Shock &Ischemia: Tissue Factor Control by Nitric Oxide
Muluk, Satish C.   
University of Pittsburgh, Pittsburgh, PA, United States

The applicant seeks to become a superb clinician-scientist. After graduating summa cum laude from college and medical school, he trained in surgery at the Massachusetts General Hospital. He undertook a 2-yr research fellowship at the NIH, and despite having substantial clinical duties, he has continued high-quality basic research over the last 4 1/2 years at the University of Pittsburgh. To develop his research career, he seeks more time commitment to basic research, something that would be made possible by the K08 award. The research environment provided by the surgery department is unsurpassed, offering opportunities to learn and use advanced research techniques. The lab here has a distinguished history of NIH grants and it has trained several successful surgeon-scientists. This proposal stems from the applicant's broad goal of understanding the problem of thrombosis. Although the etiology of thrombosis is multifactorial, one molecule that is of undisputed importance is tissue factor (TF). We offer the novel hypothesis that nitric oxide (NO) is an important regulator of TF. There are good reasons to examine NO as a TF regulator. NO has diverse effects and there is significant overlap between the signaling systems affected by NO and those known to affect TF. A primary target for both is the vascular system. TF reduction by NO would be consistent with NO's vascular homeostasis function. However, when induced in large amounts, NO is deleterious in many biologic settings. TF is a cause of organ damage in many of these same settings. Preliminary work suggests that NO upregulates TF in vascular smooth muscle cells (SMC) and endothelial cells (EC). Also, we have found that NO may be needed for the TF upregulation normally seen during reperfusion after ischemia. We hypothesize that NO upregulates TF, and that this upregulation is biologically relevant.

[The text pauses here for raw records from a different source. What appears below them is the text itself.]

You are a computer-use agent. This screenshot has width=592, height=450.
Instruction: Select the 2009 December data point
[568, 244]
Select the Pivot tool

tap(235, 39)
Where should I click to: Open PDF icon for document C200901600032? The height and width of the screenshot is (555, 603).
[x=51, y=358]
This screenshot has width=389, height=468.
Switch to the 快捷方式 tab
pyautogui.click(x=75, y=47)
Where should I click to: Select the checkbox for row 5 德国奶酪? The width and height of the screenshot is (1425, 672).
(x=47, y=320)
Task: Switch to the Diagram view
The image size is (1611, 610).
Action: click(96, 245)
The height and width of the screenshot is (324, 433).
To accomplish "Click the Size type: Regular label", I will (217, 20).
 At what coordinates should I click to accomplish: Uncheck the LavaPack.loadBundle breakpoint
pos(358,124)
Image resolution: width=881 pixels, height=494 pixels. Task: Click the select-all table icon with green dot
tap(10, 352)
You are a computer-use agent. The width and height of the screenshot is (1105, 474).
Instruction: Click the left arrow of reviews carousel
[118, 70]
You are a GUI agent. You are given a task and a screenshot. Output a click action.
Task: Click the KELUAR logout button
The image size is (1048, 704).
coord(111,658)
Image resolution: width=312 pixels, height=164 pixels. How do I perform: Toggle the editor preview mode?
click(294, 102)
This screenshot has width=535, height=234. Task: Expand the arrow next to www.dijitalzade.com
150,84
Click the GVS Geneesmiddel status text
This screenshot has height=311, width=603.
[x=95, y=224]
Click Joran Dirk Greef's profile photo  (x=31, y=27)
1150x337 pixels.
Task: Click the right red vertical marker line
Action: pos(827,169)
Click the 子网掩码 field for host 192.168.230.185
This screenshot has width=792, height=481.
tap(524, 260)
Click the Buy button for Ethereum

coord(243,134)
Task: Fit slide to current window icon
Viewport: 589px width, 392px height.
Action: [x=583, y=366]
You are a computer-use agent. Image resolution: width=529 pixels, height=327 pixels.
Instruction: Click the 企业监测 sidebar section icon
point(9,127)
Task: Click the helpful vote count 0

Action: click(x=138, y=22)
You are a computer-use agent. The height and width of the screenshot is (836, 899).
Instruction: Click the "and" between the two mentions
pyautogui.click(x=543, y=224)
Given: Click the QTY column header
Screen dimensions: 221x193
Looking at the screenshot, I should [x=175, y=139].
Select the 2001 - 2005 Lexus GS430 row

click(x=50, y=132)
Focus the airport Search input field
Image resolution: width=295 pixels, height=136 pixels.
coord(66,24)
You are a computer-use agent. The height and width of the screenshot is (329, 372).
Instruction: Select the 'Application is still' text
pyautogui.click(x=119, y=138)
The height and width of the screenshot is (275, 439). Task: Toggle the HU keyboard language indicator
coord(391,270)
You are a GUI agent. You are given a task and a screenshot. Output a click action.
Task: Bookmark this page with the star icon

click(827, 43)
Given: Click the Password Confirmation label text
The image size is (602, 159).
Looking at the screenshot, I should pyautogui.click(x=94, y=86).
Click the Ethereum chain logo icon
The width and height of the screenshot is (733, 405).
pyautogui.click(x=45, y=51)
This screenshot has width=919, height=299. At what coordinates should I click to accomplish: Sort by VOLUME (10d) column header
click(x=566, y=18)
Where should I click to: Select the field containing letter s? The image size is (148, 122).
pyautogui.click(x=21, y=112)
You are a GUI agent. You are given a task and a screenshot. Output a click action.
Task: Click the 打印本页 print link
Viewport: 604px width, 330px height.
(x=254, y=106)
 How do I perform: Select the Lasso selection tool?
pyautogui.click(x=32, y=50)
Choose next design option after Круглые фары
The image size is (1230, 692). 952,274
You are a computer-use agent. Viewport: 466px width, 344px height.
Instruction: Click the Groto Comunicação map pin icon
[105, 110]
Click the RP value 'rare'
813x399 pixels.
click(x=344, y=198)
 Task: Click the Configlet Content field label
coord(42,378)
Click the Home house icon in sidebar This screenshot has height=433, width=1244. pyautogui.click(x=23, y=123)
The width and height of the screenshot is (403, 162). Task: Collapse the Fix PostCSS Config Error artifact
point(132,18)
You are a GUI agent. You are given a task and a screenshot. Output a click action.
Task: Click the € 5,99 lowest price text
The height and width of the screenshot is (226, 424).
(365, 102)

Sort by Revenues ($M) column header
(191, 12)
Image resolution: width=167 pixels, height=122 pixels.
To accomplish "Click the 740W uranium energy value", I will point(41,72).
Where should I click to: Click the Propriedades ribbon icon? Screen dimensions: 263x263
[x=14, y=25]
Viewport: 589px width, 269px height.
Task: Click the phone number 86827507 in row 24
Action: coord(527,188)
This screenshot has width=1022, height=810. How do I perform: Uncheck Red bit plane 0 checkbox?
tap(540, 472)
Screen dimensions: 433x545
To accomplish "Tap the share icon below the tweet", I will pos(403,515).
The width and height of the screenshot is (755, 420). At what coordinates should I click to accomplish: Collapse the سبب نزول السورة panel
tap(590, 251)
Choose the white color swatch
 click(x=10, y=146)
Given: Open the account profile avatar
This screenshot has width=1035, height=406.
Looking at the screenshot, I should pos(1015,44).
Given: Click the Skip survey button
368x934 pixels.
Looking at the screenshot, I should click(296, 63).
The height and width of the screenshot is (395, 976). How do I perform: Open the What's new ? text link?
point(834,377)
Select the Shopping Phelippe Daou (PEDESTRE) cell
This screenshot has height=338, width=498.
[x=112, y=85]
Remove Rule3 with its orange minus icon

Aim 1 : To determine the mechanisms by which NO enhances TF expression in vascular SMC and EC. We will study EC and SMC in cell and organ culture to accomplish this aim.
Aim 2 : To determine the significance of NO regulation of TF in reperfusion after shock and ischemia. We will study TF regulation by NO, using mice deficient in inducible nitric oxide synthase, the enzyme that synthesizes induced NO.
Aim 3 : To determine the significance of NO regulation of TF in atherosclerotic plaques. We will study transgenic mice prone to develop atherosclerosis, so we can determine whether NO-regulates TF in atheromas.